Eher ist von einem Zusammenwirken sehr unterschiedlicher Komponenten auszugehen: vom Zustand und von der Funktionsfähigkeit des öffentlichen Gesundheitswesens (besonders in dessen dezentraler Ausstattung) bis zu umweltbedingten, demographischen, soziokulturellen und politischen Wirkungsfaktoren.
Eine besondere Aufmerksamkeit sollte allerdings dem Faktor Umwelt gewidmet werden, jedenfalls eine größere als bisher. Nicht nur der Luftqualität, sondern auch der ganzen Komplexität klimatischer Veränderungen, der Qualität von Wasser und Lebensmitteln, der Artenvielfalt und dem Umgang mit natürlichen Ressourcen.
Dies wird auch für die Zeit nach dem ersehnten Beginn der Anti-Covid-Impfungen gelten, selbst wenn es mit ihnen – hoffentlich – gelingt, das Virus zurückzudrängen. Denn: Nach der Pandemie ist vor der (nächsten) Pandemie.
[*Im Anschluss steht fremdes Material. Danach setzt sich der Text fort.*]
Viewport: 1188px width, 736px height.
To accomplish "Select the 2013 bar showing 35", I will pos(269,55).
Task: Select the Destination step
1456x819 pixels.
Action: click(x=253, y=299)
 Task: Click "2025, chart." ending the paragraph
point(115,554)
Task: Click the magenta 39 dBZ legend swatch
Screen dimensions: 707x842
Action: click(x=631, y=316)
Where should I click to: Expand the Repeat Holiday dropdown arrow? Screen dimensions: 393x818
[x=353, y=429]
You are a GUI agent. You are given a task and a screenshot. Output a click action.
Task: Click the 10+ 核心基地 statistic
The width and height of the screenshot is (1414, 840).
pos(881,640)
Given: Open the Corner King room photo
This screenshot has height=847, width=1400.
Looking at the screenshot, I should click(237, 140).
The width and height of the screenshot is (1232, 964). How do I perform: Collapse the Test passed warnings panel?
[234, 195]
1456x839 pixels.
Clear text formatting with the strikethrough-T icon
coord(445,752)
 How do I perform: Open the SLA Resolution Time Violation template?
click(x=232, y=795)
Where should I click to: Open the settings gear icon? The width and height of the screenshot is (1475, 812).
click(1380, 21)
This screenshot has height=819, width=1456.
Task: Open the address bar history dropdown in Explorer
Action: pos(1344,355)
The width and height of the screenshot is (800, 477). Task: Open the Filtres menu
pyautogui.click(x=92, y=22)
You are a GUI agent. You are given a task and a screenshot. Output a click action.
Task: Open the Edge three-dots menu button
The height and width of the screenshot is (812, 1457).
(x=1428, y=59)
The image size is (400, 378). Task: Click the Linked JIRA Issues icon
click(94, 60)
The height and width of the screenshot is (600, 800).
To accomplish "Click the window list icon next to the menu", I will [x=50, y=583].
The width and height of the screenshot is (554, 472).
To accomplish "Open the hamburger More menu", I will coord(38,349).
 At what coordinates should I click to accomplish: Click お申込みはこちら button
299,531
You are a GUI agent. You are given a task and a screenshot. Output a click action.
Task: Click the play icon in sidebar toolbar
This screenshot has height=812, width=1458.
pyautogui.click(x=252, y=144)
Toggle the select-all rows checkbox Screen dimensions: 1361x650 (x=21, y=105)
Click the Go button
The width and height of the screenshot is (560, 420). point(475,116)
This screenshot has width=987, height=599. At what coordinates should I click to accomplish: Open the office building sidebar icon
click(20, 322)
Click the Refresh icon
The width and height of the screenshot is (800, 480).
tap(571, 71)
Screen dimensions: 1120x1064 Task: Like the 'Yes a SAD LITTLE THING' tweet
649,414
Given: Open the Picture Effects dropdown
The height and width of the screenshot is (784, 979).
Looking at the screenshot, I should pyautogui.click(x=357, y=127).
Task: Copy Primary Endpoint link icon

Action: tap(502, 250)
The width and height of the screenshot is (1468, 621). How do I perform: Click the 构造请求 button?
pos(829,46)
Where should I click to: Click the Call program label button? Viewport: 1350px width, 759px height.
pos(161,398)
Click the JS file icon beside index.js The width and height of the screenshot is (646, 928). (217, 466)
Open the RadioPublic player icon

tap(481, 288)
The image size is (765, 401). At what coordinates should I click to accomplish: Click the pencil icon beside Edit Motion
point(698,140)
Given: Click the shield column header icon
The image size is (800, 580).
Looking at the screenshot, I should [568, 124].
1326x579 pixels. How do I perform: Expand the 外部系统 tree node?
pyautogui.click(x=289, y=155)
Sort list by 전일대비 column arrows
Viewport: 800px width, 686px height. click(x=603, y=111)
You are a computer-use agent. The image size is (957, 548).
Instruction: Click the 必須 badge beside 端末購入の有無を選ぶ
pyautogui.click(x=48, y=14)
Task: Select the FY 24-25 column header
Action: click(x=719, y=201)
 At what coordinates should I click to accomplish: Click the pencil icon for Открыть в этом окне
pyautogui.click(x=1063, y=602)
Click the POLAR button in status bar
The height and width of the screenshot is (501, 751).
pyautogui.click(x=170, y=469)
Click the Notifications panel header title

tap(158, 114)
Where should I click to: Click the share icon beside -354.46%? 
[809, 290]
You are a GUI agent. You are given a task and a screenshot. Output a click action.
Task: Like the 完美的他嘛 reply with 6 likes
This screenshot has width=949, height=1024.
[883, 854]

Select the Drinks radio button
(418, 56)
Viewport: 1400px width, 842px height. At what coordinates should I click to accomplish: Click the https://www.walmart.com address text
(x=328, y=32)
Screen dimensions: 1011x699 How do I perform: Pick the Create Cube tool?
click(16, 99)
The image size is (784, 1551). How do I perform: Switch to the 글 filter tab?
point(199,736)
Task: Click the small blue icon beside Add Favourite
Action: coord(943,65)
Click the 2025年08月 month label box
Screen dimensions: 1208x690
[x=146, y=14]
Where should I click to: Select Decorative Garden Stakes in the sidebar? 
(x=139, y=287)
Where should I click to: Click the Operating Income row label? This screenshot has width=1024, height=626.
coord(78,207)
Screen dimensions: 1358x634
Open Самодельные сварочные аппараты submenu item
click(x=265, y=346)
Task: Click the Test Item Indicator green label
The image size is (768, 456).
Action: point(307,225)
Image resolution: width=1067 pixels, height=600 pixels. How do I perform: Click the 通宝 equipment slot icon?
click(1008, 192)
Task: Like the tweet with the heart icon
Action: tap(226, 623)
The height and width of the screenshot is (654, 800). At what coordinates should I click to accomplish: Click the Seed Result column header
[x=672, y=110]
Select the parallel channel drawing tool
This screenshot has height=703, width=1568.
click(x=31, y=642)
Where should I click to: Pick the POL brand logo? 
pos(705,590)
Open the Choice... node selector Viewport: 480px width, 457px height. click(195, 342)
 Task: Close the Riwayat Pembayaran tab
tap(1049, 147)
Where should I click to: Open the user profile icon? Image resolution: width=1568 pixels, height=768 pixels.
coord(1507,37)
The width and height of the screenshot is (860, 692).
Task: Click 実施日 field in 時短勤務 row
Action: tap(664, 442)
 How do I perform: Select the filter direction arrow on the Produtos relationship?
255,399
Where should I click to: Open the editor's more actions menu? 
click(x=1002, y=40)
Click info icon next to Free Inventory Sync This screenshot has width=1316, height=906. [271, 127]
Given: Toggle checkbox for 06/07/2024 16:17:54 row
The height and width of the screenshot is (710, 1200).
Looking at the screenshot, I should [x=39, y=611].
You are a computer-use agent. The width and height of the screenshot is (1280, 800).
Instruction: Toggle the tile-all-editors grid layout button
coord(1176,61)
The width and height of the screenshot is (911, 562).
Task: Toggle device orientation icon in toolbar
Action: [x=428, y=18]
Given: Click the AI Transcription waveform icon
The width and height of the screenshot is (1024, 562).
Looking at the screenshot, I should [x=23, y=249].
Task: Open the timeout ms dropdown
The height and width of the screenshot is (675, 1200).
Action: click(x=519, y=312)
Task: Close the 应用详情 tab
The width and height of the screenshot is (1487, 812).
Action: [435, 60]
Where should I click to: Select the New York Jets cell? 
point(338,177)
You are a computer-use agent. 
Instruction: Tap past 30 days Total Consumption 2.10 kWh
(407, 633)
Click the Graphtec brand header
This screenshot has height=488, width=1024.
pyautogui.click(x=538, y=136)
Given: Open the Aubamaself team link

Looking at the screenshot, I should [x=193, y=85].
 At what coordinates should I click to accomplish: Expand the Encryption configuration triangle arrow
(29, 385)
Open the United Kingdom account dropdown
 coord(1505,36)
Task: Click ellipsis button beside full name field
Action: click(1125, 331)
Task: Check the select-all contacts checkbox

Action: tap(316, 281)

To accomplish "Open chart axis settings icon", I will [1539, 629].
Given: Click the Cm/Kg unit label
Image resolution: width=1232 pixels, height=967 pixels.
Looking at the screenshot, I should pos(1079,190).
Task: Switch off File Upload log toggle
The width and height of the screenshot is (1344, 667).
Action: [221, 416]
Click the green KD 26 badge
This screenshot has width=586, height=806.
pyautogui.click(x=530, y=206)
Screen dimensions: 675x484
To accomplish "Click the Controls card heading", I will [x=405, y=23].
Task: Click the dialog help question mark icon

Seit einigen Tagen zeichnet sich eine Abschwächung der zweite Welle ab, in Italien wie auch in Deutschland und anderswo in Europa. Eben konnte auch die Lombardei von einer „roten“ zu einer „gelben“ Zone erklärt werden, mit etwas weniger drastischen Restriktionen, u. a. Wiedereröffnung der Einzelhandelsgeschäfte (mit Blick auf Weihnachten). Denn die Zahl der Neuinfektionen geht leicht zurück und auch die Krankenhäuser melden einen Rückgang von Intensivpatienten und Todesfällen. Doch Ärzte, Virologen und andere Experten warnen: Es gilt, die Eindämmungsmaßnahmen fortzuführen und sie weiterhin zu beachten, um eine dritte Welle zu vermeiden. Von einer quasi flächendeckenden Impfimmunisierung sind wir noch weit entfernt.